Try it —
The answer is to consist only of an exact retyping of the lines from the one containing "Image resolution: width=331" to the end of the entries, without pictures.

- Opening Delimiter -

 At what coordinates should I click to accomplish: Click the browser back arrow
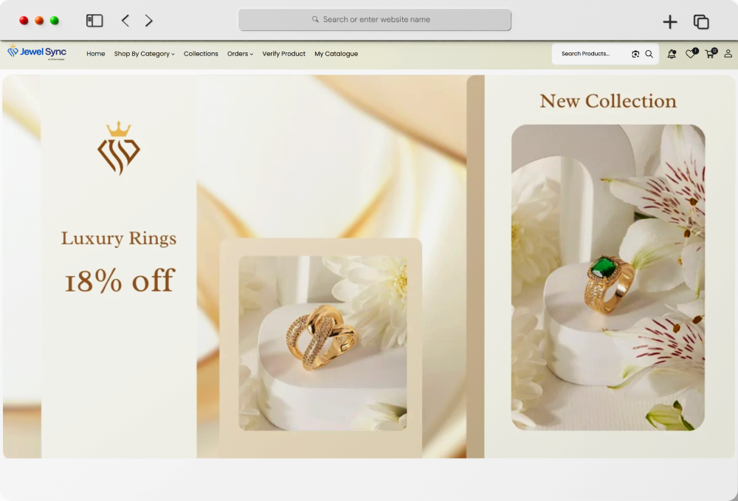coord(125,21)
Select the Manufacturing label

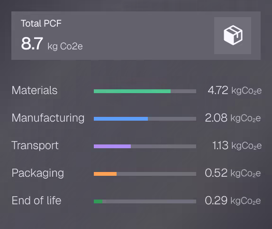click(x=48, y=118)
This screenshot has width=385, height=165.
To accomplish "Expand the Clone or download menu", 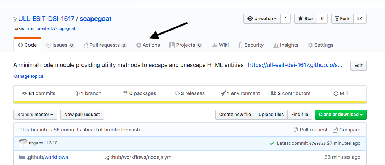I will pyautogui.click(x=341, y=115).
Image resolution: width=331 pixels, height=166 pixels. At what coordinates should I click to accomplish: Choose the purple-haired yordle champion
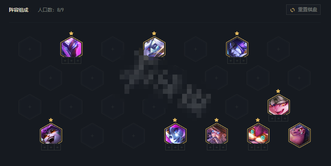[51, 134]
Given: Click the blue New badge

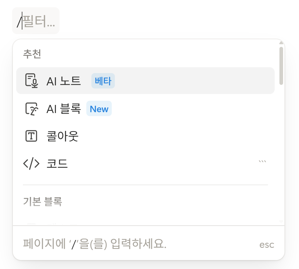Looking at the screenshot, I should [x=99, y=109].
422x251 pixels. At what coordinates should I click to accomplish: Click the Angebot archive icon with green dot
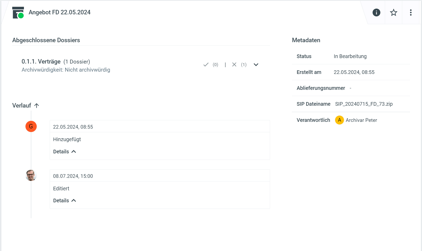18,13
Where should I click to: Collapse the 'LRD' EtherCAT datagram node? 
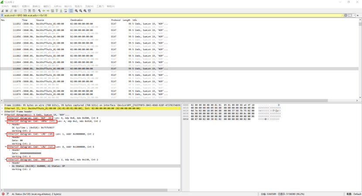coord(6,134)
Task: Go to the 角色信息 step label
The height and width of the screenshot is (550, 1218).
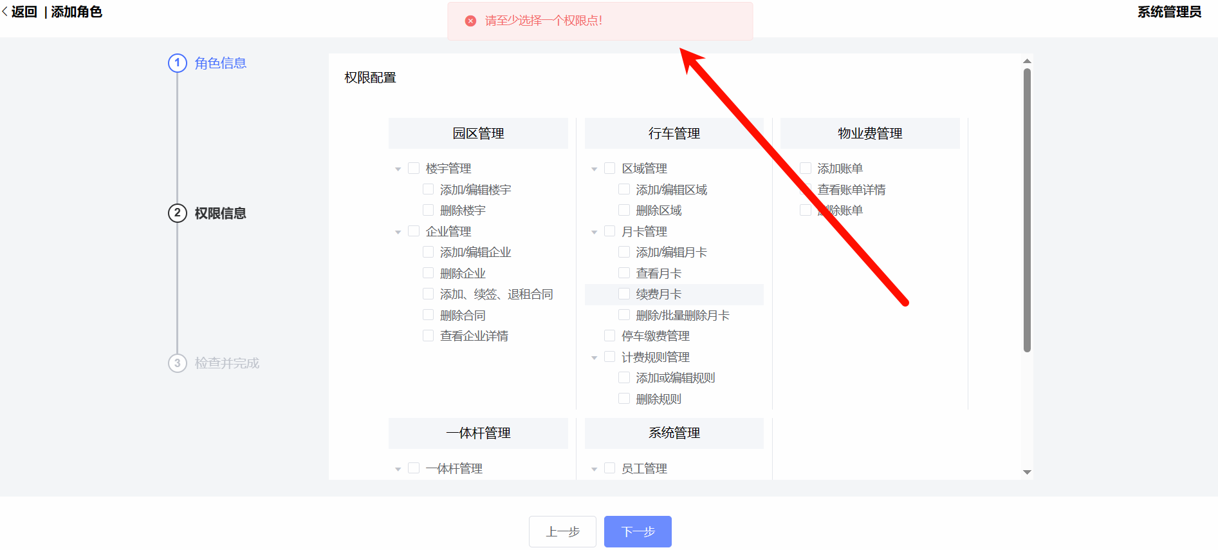Action: tap(221, 63)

- Closing Delimiter -

Completed task —
Image resolution: width=331 pixels, height=166 pixels. At what coordinates should I click to accomplish: Choose the purple-haired yordle champion
[51, 134]
Given: Click the blue New badge

Looking at the screenshot, I should [x=99, y=109].
422x251 pixels. At what coordinates should I click to accomplish: Click the Angebot archive icon with green dot
18,13
Where should I click to: Collapse the 'LRD' EtherCAT datagram node? 
coord(6,134)
Task: Go to the 角色信息 step label
The height and width of the screenshot is (550, 1218).
Action: tap(221, 63)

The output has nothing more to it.